Tentative contracts negotiated between public bodies and public employee unions often aren’t made public until after they are ratified by both sides.
Such tactics are deplorable. They shut out the public from inspecting and commenting on the proposed contract.
Taxpayers, after all, must pay the salaries and benefits contained within said contract. They certainly should have a say.
Particularly in contentious negotiations, such as occurred before and during the 9-day Dixon Public Schools teachers strike earlier this year, the standard operating procedure is to keep the tentative contract under wraps until it wins approval from both sides.

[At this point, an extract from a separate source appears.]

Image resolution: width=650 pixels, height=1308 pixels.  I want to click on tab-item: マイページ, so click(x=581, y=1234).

Our editorial board called for the Dixon teachers contract to be made public after its ratification by the union. One day before the board was scheduled to vote on the contract, the school district released it.
One day is a very short time for interested citizens to review such a contract (the teachers contract was 55 pages long) and make their views known to elected officials.

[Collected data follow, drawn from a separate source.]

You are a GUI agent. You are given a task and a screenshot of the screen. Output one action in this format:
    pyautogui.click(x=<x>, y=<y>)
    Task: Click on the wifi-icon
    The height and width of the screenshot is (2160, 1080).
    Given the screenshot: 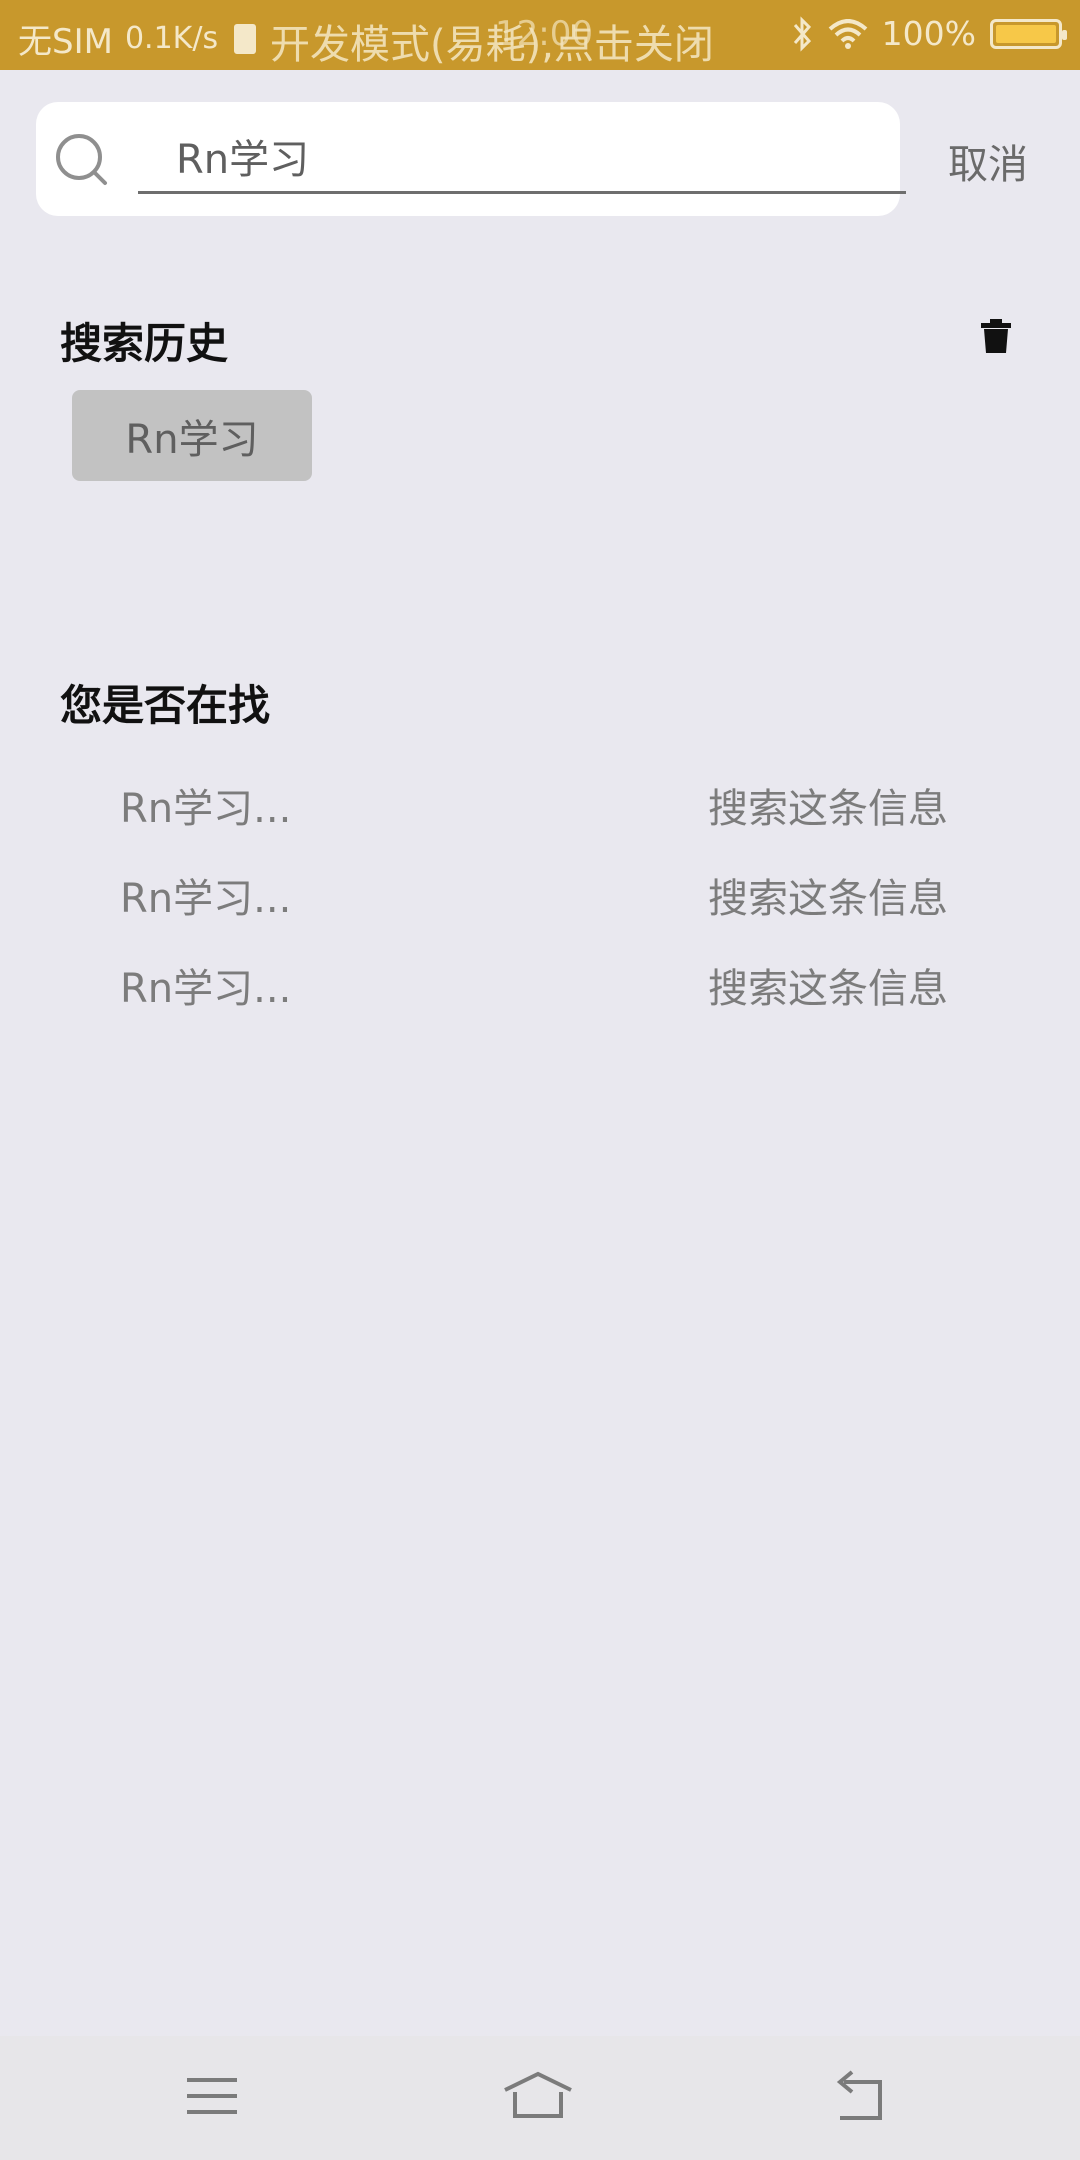 What is the action you would take?
    pyautogui.click(x=848, y=34)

Additional time would be much better – say, 14 days.
With regard to its newly negotiated contract with police officers, the Dixon City Council did just that.
The City Council on Monday put on file a 3-year contract with the 26-member Dixon Fraternal Order of Police. The pact, with a 3 percent raise for police in the first year, and 3.5 percent raises in the second and third years, will be voted on July 1.
That’s 14 days for members of the public to stop by City Hall and check out the document for themselves.
A representative of the Sauk Valley Media Editorial Board did so Friday afternoon.
The contract, with 28 articles, four appendixes, a cover page, and three pages for a table of contents, runs 33 total pages.
According to the tentative contract, the lowest-paid police officer starts at a salary of $42,136 the first year, and increases to $45,137 the third year.
The highest-paid officer, with 20 years experience, will go from $56,475 the first year to $60,497 the third year.
Sergeants, with less than 10 years, will go from $63,036 the first year to $67,526 the third year.
Sergeants with 20 years will go from $64,946 the first year to $69,572 the third year.
Also covered is vacation time, discipline, discharge, grievance procedure, overtime, shift rotation schedules, hours of work, layoff and recall, holiday compensation, clothing allowance, insurance, etc., etc., etc.
An officer who achieves a bachelor’s degree will earn a $500 bonus ($250 for an associate degree).
Someone covered by the contract who uses no sick days during the year will earn a $200 bonus ($100 if only 1 sick day is used).
Interestingly, people are not the only living things covered in the contract.
The police dog is mentioned. The handler gets half an hour of paid time a day for routine care, feeding and maintenance of the dog. He or she also receives $1,600 a year in “canine compensation.”
Our feathered friends aren’t left out, either.
Under “Article 26, Residency,” it states, “Officers must reside within twelve and one-half (12.5) miles of the Dixon City Limits. Miles will be measured ‘as the crow flies.’”
We applaud the Dixon City Council for giving the public 14 days to review the contract.
We further applaud the city for posting the contract online. Go to discoverdixon.org, then “Citizens Information Center,” then “Union Contracts,” to view or download it.
Such 14-day public inspection periods should not be left to the whim of a public body. We believe they should become law. We support a bill, filed in February by state Rep. Jeanne Ives, a Wheaton Republican, that would require all newly negotiated contracts between unions and public sector employers to be posted for at least 14 days on the public body’s website.
Further, after at least 14 days, the public entity would be required to convene an open meeting and receive public comments before a vote is taken.
Residents of Dixon should take advantage of the city’s contract transparency, read the contract, and share their opinions with the City Council before the July 1 vote.